A local expat newspaper was the first to alert conservationists and nature-lovers to the threat of damage to the precious environment as well as to the protected species in the region. The paper’s ‘Fight the Power’ campaign recently attracted the attention of a British conservationist to the risks to wild life, especially bird species, should the installation in Andalucía go as planned.
British expat Nick Chambers, a lifelong expert conservationist, told the paper he fears Red Electrica, the power company installing the pylons, will likely cut wildlife protection measures simply to save money on the huge Alpujarras project. The Olive Press’s initial coverage of the plan had expats and locals alike up in arms about the devastating effect on the hills and valleys loved by generations of tourists as well as local and expat residents. One expat told the media a pylon is to be erected within metres of her property, adding she’s frightened about its effect on her health.
The paper has highlighted the threat of the power lines to more than 200 species, with over half being bird species and including the magnificent birds of prey common to the region. According to Chambers, who’s been involved in protecting many of the UK’s wetland environments against developers, the power company will provide an absolute minimum of protection simply to lower the cost of the massive installation, with monitoring their behaviour likely to be difficult.
Chambers has now joined up with environmental groups and Spanish conservationists to call on the authorities to crack down on energy companies who couldn’t care less about the environmental damage they’re causing. He told the Olive Press he’s sick of businesses abusing the precious natural systems he’s spent his life’s work attempting to protect.
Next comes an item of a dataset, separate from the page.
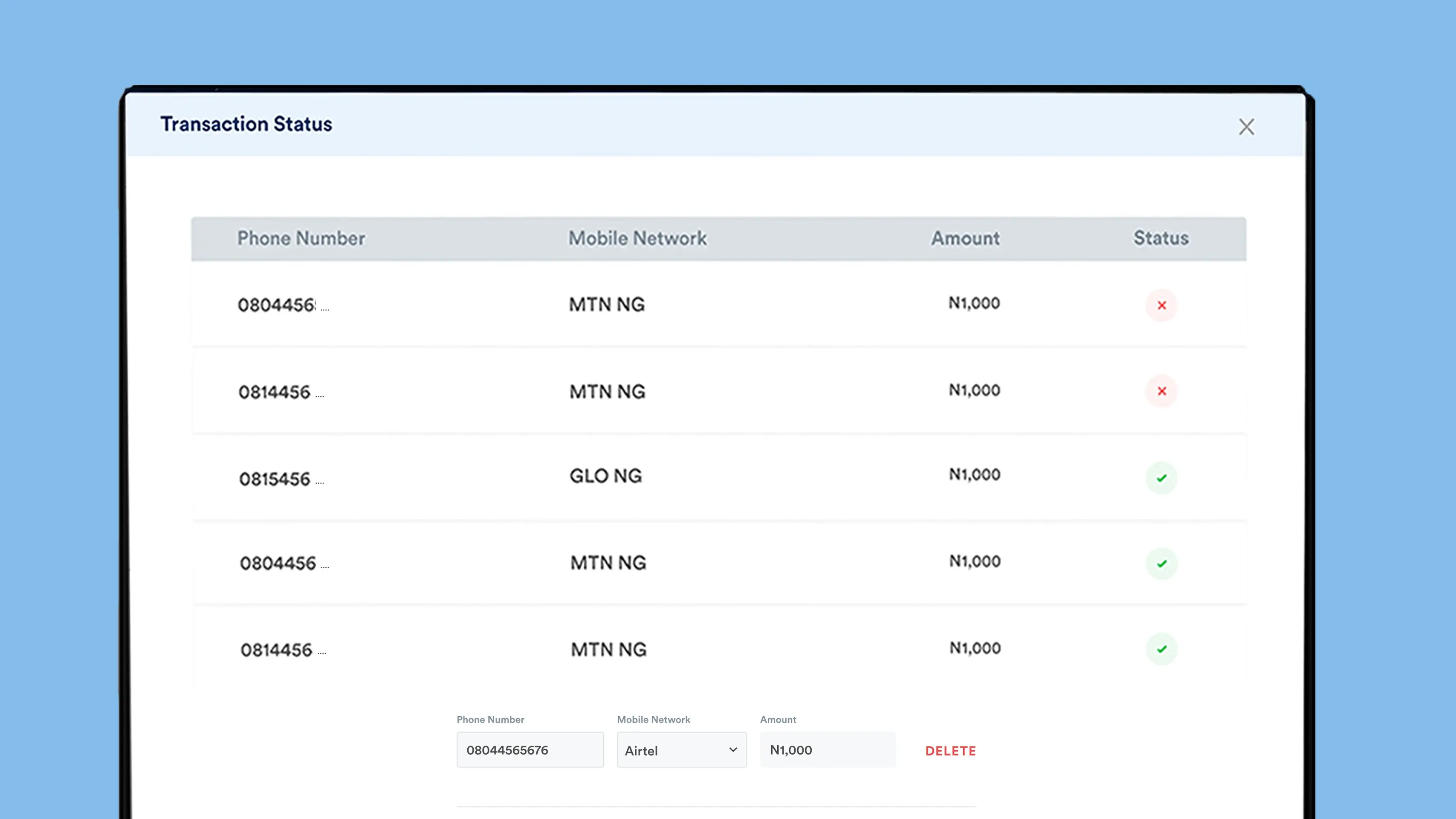
Task: Select the GLO NG network cell
Action: [606, 476]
In answer to growing public dissent, a representative of the power company told the press it’s using bird-flight diverters, thus increasing the power lines’ visibility and alerting birds to stay away from the lines. Hopefully, the Spanish government will take notice of the threat to one of its most spectacular regions, popular with tourists and expats alike, by ensuring all measures necessary to protect the areas’ wildlife, bird life, villages and individual properties are being put in place.